Menurut dia, inilah tugas pemerintah dalam menjamin adanya persaingan usaha yang sehat di dalam negeri. "Buah dari kompetisi kan kualitas harga yang bersaing," paparnya.
Tarif interkoneksi merupakan komponen yang dikeluarkan operator untuk melakukan panggilan lintas jaringan. Formula perhitungan tarif interkoneksi ditetapkan oleh pemerintah, dan operator hanya memasukan data yang diperlukan sesuai dengan kondisi jaringan masing-masing operator.
Heru menambahkan pemerintah merancang regulasi itu pada 2005 dan diundang-undangkan pada 2007, sehingga mestinya direvisi kembali saat ini. Utamanya, soal penurunan tarif secara bertahap yang dinilai melestarikan praktek monopoli.
Dia menggarisbawahi sudah seharusnya regulator meninjau ulang aturan itu mengingat saat ini tarif telepon sesama operator jauh lebih murah dibanding tarif interkoneksi atau antar operator. Keadaan inilah yang memberatkan pelanggan dan secara tak langsung mengarah pada praktek monopoli. "Kompetisi tidak terjadi, nah penurunan biaya interkoneksi ini diharapkan memicu adanya kompetisi," ujar Heru.
Masyarakat cenderung memilih operator yang murah biaya telepon sesama operator. Mungkin menurut sebagian kalangan hal ini wajar saja, namun Heru menilai, adanya kecurangan berusaha. Pasalnya, ketika di suatu daerah di Indonesia hanya satu operator itu yang memiliki jaringan prima, maka penentuan tarif menjadi tak wajar. Kasus seperti itu banyak ditemui di Indonesia bagian timur.
Sementara membangun infrastruktur penunjang luas jaringan tak bisa dikatakan murah. Sehingga memang tak semua operator bisa menjangkau daerah terluar Indonesia yang sedang berkembang. “Nah, tarif interkoneksi atau off-net yang murah antar provider bisa dijadikan solusi mengatasi kebuntuan itu,” paparnya.
Pandangan senada disampaikan Chairman Mastel Institute, Nonot Harsono, yang melihat bahwa penurunan tarif interkoneksi mesti dilakukan pemerintah guna mengintervensi pasar telekomunikasi agar tak terjadi praktek monopoli. Meski demikian, dia menilai terjadi anomali atau ketidaksesuaian dari para operator dalam skema penghitungan tarif interkoneksi.
Nonot menjelaskan, dalam menghitung tarif tersebut pemerintah mendesain sebuah rumusan khusus. Nah, para operator telekomunikasi tinggal menyediakan data yang diinput ke rumus tersebut.

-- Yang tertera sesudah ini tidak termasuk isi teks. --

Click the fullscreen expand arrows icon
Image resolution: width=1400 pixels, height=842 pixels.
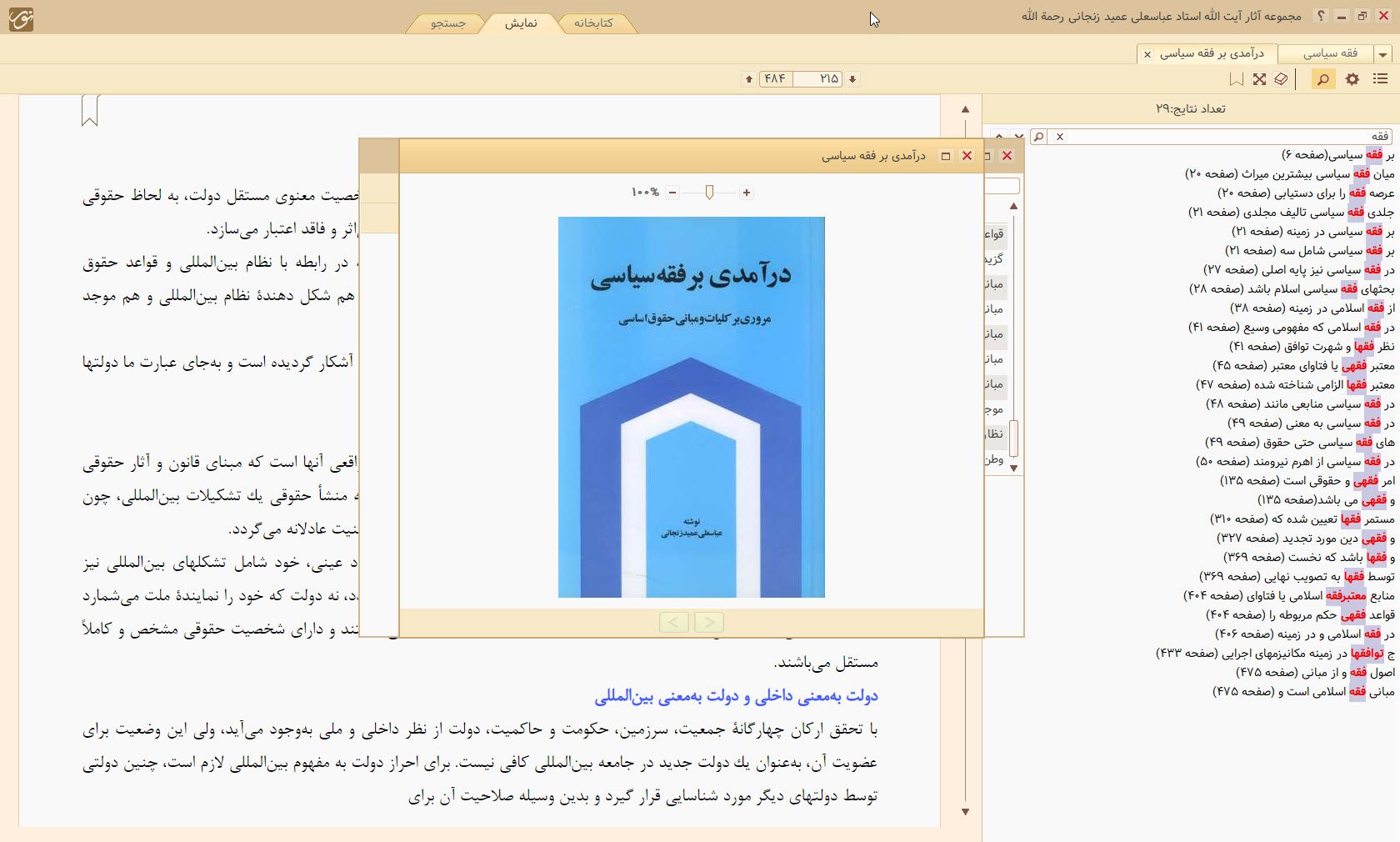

Seharusnya, hasil penghitungan atau angka nominal tarif interkoneksi tidak terpaut jauh.
Sebab, para operator berada di suatu negara dengan budaya yang serupa. Artinya, kemampuan bayar dari mayoritas masyarakat juga pasti tak jauh berbeda. Tapi Nonot menemukan, ada raksasa bisnis teknologi informasi (TI) di Indonesia yang tarif interkoneksinya malah menggelembung dua kali lipat.

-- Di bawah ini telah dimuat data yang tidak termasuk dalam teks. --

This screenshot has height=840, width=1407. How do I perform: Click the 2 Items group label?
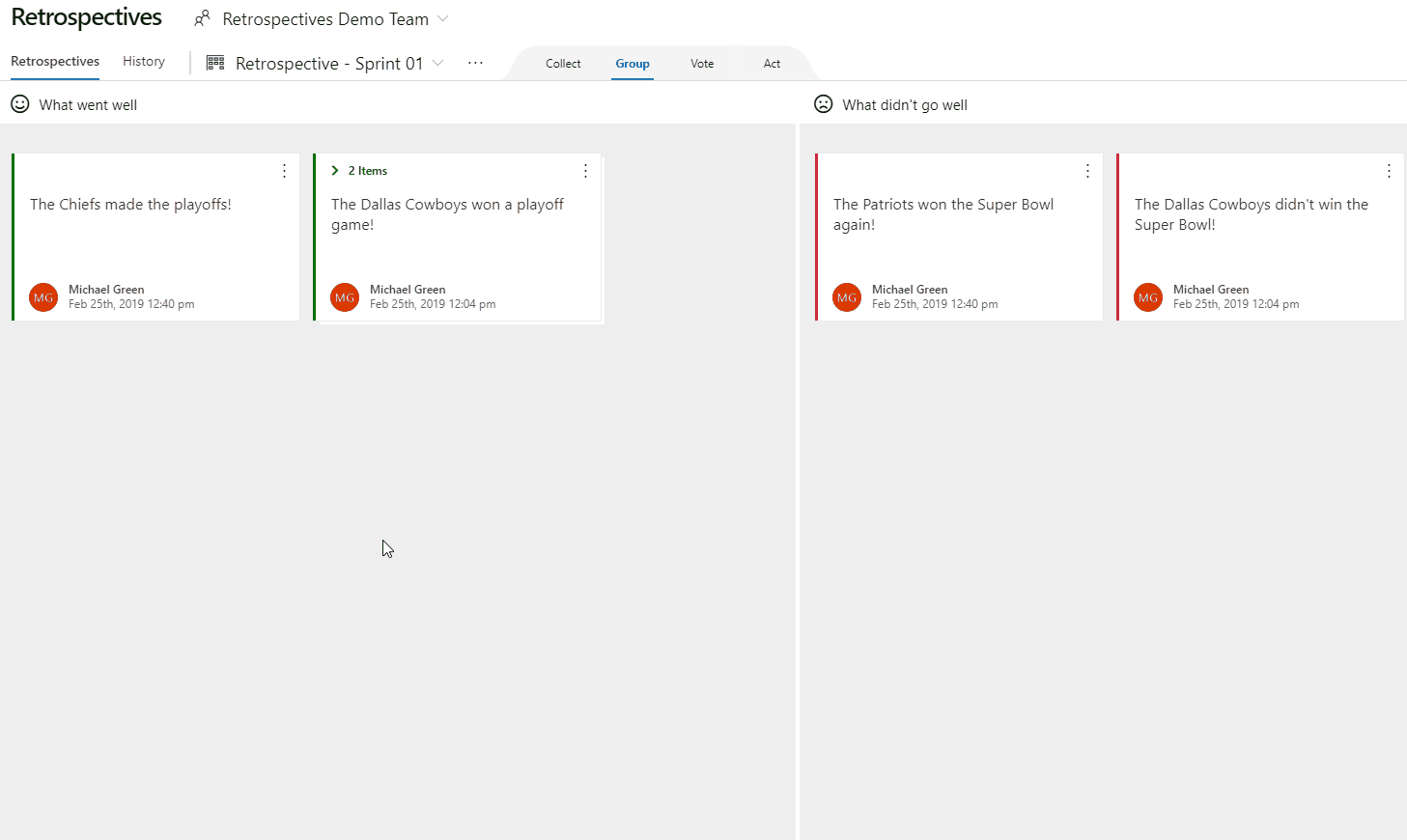367,170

"Ini tidak sesuai dengan sifat alamiah, ilmu pasar yang lazim kalau skala ekonominya besar pasti lebih efisien, tapi ini kok mahal," ujar Nonot kepada wartawan, kemarin.

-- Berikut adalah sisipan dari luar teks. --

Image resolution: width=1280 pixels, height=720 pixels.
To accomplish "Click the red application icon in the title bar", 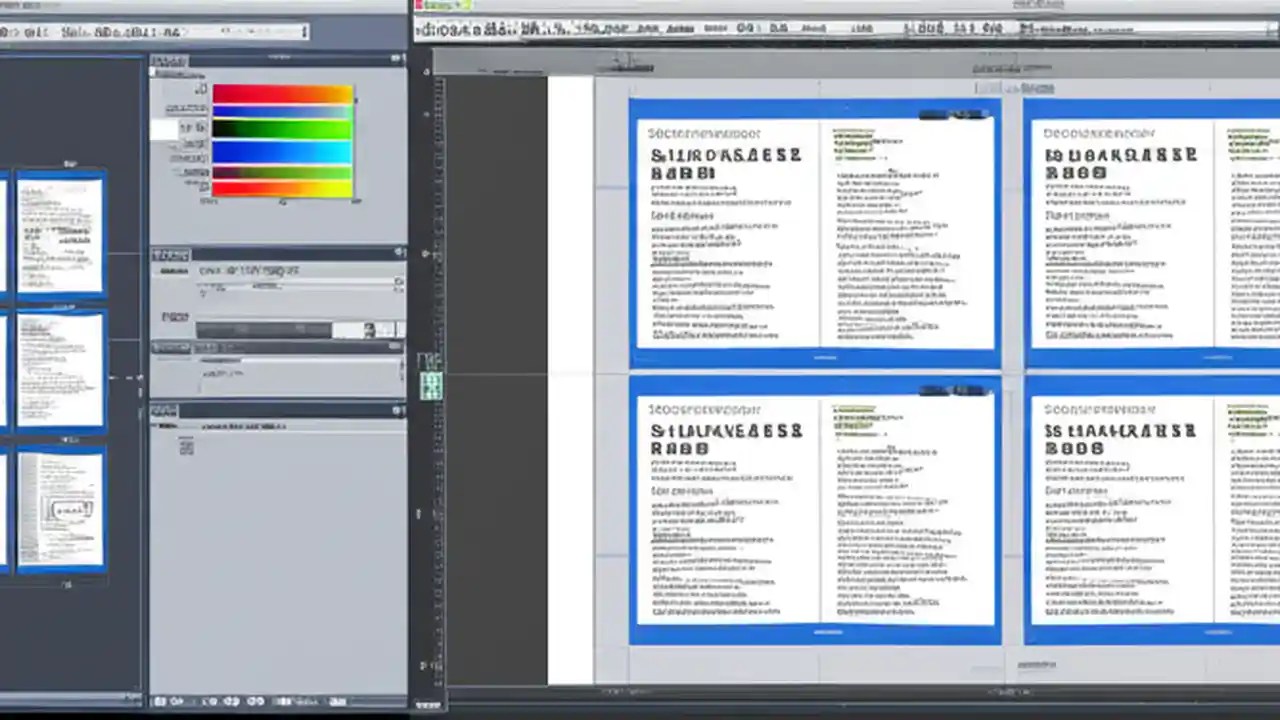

Menurut dia, penurunan tarif interkoneksi hingga 40 persen sangatlah wajar jika mengacu pada hasil perhitungan pemerintah dari para operator. Terlebih lagi, hasil rumusan tarif interkoneksi dari pemerintah juga mengungkap bahwa pemain dominan meraup hasil hingga dua kali lipat jika dibandingkan operator lain.